Port Hope Borderlines

 

 

 

Image design: Kasope Okubadejo, Race and Ethnicity ‘borderlines’ in Port Hope, Ontario, 2016 Census. (2022)

JESSICA THOMPSON – Port Hope Borderlines

2022 theme: Where do we go from here – Artist Innovator – Jessica Thompson

Jessica Thompson is a media artist working in sound, performance and mobile technologies. Her interactive artworks have shown at venues such asHer artworks have shown at the International Symposium of Electronic Art (San Jose, Dubai, Vancouver), the Conflux Festival (New York), Thinking Metropolis (Copenhagen), Beyond/In Western New York (Buffalo), NIME (Oslo), Artists’ Walks (New York), Locus Sonus (Aix-en-Provence), the Art Gallery of Windsor Triennial, InterACTION (Kitchener), HASTAC (Vancouver), Re:Sound (Aalborg), and Entorno Encuentro Exploración (Pamplona). She has received grants from the Ontario Arts Council, the Toronto Arts Council, the Social Sciences and Humanities Research Council, and the Government of Ontario. She is an Associate Professor in Hybrid Media at the University of Waterloo.

2022 Community engagements:
May 27 – Speaker Series, Lunch & Learn – Data, Innovation & Community
May 28- Soundwalk with Jessica Thompson
June 26 – Borderline Workshop at the Little Station on Lent Lane (10AM)

Location:
Port Hope, Ontario

Connect with Urban Borderlines:
Twitter: @BorderlinesLab
Website: borderlineproject.ca

Borderline is a sound mapping tool for iOS that uses urban sound to create new understandings of place. Using algorithms trained to identify ~100 common sounds, the project enables users to map sounds in their environment and place them in dialogue with other forms of urban data. The tagged recordings play back in their original locations, which creates an interactive acoustic footprint that changes as you move among them.
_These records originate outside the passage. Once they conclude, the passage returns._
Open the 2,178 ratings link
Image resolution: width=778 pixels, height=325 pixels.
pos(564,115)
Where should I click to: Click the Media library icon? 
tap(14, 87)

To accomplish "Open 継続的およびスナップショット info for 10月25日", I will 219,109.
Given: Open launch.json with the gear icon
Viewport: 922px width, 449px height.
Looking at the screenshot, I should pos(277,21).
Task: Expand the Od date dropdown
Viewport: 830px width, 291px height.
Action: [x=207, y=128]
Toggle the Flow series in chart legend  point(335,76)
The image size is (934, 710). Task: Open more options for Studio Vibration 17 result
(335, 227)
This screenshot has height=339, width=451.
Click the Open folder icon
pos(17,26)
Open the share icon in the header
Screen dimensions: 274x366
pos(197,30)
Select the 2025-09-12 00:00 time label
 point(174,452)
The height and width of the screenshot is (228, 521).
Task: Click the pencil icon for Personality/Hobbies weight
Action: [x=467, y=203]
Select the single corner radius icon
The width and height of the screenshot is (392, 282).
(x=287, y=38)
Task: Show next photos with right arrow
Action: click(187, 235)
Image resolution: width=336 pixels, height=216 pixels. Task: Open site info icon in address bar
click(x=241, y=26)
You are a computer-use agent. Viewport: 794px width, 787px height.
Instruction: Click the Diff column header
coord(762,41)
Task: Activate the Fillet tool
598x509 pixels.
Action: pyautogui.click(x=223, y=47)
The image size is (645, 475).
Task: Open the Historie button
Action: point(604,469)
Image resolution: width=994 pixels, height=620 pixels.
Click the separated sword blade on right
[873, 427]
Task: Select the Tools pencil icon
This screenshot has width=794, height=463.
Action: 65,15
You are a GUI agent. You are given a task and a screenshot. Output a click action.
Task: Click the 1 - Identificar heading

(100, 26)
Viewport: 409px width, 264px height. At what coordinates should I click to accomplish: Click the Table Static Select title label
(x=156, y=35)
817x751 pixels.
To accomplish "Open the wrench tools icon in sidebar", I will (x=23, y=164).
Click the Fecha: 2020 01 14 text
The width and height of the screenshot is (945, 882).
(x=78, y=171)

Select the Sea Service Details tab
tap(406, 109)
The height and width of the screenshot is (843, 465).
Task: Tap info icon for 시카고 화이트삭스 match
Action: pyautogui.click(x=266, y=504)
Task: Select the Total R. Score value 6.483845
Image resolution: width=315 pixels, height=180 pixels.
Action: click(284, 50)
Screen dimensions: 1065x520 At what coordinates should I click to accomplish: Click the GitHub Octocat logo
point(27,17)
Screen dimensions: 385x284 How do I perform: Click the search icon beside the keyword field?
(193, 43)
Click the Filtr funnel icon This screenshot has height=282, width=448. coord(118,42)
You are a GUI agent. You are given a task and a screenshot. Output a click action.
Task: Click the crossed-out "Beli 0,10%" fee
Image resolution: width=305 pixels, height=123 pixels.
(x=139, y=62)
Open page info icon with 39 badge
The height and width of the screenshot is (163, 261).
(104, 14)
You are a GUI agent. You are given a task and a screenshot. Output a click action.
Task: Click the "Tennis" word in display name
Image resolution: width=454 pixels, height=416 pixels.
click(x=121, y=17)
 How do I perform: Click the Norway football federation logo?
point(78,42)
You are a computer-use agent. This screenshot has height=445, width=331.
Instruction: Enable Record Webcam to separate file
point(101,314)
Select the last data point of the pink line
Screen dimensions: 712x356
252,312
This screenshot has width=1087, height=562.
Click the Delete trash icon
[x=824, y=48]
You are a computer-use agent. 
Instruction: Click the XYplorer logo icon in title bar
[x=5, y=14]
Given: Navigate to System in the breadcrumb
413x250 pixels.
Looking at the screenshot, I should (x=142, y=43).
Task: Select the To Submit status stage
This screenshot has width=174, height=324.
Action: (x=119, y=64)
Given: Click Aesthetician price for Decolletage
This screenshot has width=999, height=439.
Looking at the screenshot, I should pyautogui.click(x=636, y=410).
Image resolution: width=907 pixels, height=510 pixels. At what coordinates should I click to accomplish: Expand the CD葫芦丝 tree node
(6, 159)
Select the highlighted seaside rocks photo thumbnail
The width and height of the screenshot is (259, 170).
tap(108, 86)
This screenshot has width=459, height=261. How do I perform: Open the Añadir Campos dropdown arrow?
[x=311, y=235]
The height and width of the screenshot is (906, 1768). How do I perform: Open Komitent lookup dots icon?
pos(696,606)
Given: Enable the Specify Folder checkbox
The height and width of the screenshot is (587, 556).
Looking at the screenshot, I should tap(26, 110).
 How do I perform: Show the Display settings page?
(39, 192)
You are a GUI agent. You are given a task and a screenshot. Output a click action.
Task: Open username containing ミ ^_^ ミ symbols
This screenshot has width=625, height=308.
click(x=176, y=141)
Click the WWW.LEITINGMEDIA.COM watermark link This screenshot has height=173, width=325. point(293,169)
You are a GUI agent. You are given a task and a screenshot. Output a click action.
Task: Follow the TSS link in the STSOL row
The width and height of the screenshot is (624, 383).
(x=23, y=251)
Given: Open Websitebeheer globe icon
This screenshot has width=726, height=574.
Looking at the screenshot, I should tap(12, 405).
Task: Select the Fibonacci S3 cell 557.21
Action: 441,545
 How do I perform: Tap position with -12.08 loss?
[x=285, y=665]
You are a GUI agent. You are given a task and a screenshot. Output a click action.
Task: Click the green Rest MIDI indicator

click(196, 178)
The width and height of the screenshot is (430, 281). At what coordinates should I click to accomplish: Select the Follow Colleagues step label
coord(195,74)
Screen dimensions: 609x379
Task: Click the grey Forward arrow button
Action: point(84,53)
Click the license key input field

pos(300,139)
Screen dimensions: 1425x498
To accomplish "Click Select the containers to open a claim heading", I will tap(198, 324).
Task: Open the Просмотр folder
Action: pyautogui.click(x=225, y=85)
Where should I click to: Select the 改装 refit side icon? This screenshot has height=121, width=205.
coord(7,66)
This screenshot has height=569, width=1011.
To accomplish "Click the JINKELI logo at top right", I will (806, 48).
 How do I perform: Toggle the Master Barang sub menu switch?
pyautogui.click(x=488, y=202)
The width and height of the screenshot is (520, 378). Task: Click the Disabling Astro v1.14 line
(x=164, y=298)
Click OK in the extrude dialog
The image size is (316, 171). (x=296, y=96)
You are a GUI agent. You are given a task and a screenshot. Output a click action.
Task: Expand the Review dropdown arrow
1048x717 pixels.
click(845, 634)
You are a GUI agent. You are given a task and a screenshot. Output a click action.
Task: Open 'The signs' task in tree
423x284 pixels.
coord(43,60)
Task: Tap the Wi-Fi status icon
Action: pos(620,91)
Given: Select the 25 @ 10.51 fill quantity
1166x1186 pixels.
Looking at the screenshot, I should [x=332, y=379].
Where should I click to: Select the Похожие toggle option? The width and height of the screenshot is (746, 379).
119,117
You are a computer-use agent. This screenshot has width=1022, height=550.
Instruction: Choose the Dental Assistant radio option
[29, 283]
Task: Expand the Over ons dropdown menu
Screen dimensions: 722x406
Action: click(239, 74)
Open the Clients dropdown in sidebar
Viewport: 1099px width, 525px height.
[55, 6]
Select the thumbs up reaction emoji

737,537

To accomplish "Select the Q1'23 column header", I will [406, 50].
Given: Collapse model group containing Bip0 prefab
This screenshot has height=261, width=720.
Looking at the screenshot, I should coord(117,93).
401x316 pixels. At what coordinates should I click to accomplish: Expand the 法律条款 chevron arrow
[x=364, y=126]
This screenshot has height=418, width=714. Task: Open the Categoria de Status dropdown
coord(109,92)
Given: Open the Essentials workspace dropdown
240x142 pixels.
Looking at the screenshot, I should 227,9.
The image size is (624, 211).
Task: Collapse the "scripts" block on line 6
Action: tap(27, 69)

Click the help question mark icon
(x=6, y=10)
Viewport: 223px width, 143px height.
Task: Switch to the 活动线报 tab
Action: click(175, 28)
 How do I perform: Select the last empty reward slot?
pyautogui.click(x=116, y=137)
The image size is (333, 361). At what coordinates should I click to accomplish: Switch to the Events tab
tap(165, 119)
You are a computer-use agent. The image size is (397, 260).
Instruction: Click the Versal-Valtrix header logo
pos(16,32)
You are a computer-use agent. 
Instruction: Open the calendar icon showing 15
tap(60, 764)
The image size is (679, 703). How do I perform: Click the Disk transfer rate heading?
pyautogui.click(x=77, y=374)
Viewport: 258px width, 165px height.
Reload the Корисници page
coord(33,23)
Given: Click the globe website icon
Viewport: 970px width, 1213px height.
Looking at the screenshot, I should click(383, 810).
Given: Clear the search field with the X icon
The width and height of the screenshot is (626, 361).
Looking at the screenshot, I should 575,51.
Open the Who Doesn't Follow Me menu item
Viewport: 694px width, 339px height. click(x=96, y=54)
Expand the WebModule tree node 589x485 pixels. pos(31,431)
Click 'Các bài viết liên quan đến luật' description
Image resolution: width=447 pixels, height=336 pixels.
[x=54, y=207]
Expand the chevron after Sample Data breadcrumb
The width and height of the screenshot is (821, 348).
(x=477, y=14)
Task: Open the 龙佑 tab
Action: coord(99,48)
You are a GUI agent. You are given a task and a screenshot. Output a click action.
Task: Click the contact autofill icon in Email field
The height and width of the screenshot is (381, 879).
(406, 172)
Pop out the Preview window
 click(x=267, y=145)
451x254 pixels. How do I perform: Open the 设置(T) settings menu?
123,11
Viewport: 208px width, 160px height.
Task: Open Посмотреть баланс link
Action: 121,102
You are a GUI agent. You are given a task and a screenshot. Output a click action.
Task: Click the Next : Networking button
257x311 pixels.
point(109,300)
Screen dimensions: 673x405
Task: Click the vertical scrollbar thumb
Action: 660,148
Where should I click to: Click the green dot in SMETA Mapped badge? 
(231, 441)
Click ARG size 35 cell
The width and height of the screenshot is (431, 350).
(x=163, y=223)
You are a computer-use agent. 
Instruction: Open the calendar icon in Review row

Artist Jessica Thompson was invited to Critical Mass to lead two activities, funded through a resilient communities grant from Ontario Trillium Foundation. Her first activity involved identifying and mapping uneven geographies in our community.

On Friday, May 27th Thompson gave a talk which discussed how cities reveal themselves through sound, how interpretations of sound are closely aligned with systems of power, and how intersectional approaches to listening and feminist approaches to data can create new forms of citizen engagement that listen to the ears on the ground.

On Saturday, May 28th, Jessica Thompson lead a soundwalk through downtown Port Hope using her Borderline mobile app. If you have an iPhone, feel free to download the app.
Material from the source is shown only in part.